Madeleine eut l'impression d'avoir un poignard planté en plein cœur. Elle savait bien que Mr Gavorgue ne l'aimait pas ; de nombreuses paroles, de multiples petits gestes en apparence anodins lui avaient fait comprendre que le chef des domestiques se désintéressait d'elle. Mais l'entendre dire... sans qu'il se doute qu'elle était là, buvant avidement chaque parole... Elle n'était ici que depuis un peu plus d'un mois, et il lui faisait clairement comprendre ce qu'il pensait d'elle.
Elle écrasa une larme impromptue et écouta de nouveau. L'intendante, têtue, essayait apparemment une dernière fois de convaincre son supérieur.
— Ne pourrions-nous au moins lui montrer notre soutien ? Anna m'a raconté combien elle s'était montrée brave ce matin.
— Notre soutien ? Mais ma chère Mme Leludre, pourquoi devrions-nous montrer à cette jeune fille que nous sommes de tout cœur avec elle ? Laissons-la faire ses preuves, voir ce qu'elle peut endurer. Je reste pour ma part sur mes positions : une demoiselle de vingt ans n'est pas qualifiée pour ce genre de mission.
Estomaquée, Madeleine entendit un pas léger aller jusqu'à la fenêtre, et la voix de l'intendante résonner, plus claire :
— Les jumeaux et leurs méchancetés mettraient à mal tout le monde. Voyez donc la dernière gouvernante.
— Une personne arrogante et vaniteuse, grommela Mr Gavorgue. Fermez-moi donc cette fenêtre ! Nous sommes bientôt en novembre !
La fenêtre se ferma avec un claquement sec, et Madeleine entendit le bruit des rideaux que l'on tirait. Abasourdie, elle se laissa glisser à terre, sans considération pour sa robe déjà sale.
Les jumeaux étaient ceux qui avaient déchiré sa robe. Qui avaient mis le salon sens dessus dessous.

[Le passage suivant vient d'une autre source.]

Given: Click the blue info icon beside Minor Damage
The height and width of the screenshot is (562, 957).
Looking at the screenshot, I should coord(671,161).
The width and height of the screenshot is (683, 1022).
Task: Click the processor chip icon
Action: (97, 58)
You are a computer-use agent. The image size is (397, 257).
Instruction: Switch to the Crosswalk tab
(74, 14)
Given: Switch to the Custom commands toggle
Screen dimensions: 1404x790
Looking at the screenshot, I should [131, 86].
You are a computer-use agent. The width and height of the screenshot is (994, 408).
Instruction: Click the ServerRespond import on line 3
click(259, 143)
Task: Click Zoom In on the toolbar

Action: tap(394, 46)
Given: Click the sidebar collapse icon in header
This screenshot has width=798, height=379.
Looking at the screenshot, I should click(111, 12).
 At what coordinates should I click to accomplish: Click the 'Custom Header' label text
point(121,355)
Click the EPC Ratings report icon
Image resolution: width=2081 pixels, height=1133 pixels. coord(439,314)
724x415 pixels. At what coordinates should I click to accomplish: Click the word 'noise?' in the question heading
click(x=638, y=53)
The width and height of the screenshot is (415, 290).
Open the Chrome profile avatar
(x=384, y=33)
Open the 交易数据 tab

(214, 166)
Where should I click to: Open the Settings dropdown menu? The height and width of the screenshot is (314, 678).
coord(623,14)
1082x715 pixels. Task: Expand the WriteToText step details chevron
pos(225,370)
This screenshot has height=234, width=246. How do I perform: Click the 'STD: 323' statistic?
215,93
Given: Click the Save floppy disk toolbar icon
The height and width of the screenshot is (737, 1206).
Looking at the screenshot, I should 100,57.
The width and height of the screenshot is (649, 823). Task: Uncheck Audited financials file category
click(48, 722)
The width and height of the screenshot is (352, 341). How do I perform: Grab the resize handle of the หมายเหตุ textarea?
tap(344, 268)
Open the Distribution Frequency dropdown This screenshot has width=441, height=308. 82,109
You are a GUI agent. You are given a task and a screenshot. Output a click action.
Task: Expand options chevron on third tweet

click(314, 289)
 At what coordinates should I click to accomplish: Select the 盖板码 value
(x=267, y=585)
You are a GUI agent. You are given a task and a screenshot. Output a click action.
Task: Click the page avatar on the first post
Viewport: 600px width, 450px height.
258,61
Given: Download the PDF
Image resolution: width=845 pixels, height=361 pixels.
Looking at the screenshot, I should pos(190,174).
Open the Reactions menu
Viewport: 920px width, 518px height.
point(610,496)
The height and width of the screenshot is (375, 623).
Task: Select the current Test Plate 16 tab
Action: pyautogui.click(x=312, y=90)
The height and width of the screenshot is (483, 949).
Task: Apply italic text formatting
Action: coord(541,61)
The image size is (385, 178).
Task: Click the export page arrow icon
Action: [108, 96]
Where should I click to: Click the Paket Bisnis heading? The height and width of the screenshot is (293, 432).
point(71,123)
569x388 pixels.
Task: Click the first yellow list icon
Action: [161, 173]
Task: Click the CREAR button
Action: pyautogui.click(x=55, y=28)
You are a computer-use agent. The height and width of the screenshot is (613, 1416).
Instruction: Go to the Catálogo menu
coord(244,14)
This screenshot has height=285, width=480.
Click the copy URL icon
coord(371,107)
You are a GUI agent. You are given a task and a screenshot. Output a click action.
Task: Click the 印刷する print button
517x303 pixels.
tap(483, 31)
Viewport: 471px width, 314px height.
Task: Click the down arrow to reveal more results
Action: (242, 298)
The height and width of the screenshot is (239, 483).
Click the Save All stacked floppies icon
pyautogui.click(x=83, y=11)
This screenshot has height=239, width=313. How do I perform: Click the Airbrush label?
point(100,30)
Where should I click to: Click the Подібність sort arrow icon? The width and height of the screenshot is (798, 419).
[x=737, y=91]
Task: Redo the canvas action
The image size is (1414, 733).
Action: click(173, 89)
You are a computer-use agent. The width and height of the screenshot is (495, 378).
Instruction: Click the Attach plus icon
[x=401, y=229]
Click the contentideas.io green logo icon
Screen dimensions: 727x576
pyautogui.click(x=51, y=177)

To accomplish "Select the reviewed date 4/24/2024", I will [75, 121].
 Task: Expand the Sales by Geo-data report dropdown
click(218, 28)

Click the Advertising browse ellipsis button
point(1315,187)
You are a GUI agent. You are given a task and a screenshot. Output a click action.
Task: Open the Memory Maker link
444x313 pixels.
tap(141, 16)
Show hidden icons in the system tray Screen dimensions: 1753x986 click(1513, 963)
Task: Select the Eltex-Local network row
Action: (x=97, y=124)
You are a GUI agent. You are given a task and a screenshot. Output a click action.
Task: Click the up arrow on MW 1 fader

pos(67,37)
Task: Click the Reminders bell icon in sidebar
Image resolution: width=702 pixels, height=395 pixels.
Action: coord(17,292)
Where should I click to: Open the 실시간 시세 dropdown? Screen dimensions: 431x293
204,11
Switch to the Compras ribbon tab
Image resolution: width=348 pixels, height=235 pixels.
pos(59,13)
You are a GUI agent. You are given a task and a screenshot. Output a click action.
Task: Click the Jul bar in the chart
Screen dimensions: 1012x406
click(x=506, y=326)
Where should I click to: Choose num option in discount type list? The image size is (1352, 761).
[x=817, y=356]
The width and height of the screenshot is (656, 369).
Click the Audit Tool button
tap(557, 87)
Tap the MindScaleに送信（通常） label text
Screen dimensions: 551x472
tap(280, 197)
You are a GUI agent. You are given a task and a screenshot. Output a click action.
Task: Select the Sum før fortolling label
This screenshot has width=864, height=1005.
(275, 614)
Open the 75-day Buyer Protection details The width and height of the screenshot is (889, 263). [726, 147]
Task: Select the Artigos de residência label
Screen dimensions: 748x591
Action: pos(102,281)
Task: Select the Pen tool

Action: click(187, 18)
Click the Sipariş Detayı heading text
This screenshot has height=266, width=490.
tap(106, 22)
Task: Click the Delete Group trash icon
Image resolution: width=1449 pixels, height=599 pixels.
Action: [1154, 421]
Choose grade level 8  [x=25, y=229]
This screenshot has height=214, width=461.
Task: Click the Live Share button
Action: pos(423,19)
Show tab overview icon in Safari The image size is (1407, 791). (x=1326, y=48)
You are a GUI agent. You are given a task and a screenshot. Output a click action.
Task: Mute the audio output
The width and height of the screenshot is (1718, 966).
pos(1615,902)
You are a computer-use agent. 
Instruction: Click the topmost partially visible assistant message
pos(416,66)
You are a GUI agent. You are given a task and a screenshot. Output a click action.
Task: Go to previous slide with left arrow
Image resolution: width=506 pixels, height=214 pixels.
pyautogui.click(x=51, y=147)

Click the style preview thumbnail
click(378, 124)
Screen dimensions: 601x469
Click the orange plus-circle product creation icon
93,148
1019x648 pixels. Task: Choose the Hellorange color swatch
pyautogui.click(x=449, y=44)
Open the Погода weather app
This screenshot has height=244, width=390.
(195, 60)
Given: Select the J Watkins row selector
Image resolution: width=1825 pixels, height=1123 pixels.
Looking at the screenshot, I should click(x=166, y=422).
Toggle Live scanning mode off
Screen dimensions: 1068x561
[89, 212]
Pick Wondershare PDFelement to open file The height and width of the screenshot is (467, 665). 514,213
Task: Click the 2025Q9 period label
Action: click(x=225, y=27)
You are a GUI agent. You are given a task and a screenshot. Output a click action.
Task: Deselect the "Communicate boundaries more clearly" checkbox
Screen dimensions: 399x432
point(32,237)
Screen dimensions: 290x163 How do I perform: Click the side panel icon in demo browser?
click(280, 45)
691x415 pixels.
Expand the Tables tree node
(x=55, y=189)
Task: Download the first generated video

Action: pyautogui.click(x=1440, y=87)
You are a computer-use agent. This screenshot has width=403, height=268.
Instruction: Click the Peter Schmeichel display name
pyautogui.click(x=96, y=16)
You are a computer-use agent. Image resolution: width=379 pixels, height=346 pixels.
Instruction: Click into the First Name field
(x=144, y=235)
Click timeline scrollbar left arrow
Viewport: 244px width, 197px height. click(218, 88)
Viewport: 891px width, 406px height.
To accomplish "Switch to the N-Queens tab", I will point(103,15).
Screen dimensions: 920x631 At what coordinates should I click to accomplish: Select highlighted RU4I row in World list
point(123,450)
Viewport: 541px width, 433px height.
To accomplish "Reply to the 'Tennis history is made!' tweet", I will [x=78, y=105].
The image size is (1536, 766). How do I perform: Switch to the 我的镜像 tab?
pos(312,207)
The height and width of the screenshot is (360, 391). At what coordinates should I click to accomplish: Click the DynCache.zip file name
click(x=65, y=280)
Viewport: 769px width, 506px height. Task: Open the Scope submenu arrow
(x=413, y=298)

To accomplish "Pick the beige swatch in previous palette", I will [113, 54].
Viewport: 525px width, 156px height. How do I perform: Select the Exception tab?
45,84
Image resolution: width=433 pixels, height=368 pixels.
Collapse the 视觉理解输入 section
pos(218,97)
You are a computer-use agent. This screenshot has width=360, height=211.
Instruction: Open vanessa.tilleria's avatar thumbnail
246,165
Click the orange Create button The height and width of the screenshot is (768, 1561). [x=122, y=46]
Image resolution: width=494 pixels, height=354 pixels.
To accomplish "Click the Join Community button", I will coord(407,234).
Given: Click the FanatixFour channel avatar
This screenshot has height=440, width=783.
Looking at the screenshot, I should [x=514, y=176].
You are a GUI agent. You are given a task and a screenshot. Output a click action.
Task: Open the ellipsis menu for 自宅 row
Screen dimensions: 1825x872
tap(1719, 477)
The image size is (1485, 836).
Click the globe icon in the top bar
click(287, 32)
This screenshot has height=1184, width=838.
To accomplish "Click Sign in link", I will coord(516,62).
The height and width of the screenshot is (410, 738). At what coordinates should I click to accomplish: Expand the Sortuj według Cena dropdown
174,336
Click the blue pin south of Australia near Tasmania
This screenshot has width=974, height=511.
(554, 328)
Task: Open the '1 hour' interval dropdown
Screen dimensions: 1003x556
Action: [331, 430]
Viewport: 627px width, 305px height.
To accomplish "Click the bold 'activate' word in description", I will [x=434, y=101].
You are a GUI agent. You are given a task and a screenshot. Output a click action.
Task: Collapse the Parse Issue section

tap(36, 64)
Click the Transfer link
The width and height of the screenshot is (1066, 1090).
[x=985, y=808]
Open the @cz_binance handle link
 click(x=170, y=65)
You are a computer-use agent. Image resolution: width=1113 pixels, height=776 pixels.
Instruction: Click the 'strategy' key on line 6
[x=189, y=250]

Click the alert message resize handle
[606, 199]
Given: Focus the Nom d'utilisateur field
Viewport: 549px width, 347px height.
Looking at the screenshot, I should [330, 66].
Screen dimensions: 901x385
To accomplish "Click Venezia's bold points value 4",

Qui avaient capturé le crapaud pour le monter dans sa chambre et le mettre dans ses affaires.
Combien de temps la jeune fille resta-t-elle dehors, dans l'obscurité de la nuit, seule avec ses pleurs, elle ne le sut jamais. Elle pleurait de désespoir, de fatigue, de tristesse devant le peu de considération que le majordome avait pour elle. Elle pleurait l'absence de son Papet, de son cher Victor, de Paris illuminé, de ses camarades de pensionnat si gaies.
Un léger bruit de volets qu'on claque dans le lointain la fit sursauter et elle se crispa dans l'attente d'elle ne savait quoi. Mais le silence seul répondit et elle se redressa en essuyant ses larmes d'un geste rageur.
Elle avait vingt ans, mais ne s'avouait pas vaincue. Peu importait les attrapes que ses élèves lui feraient, elle resterait et prouverait à la maisonnée toute entière qu'elle méritait sa place au sein du château.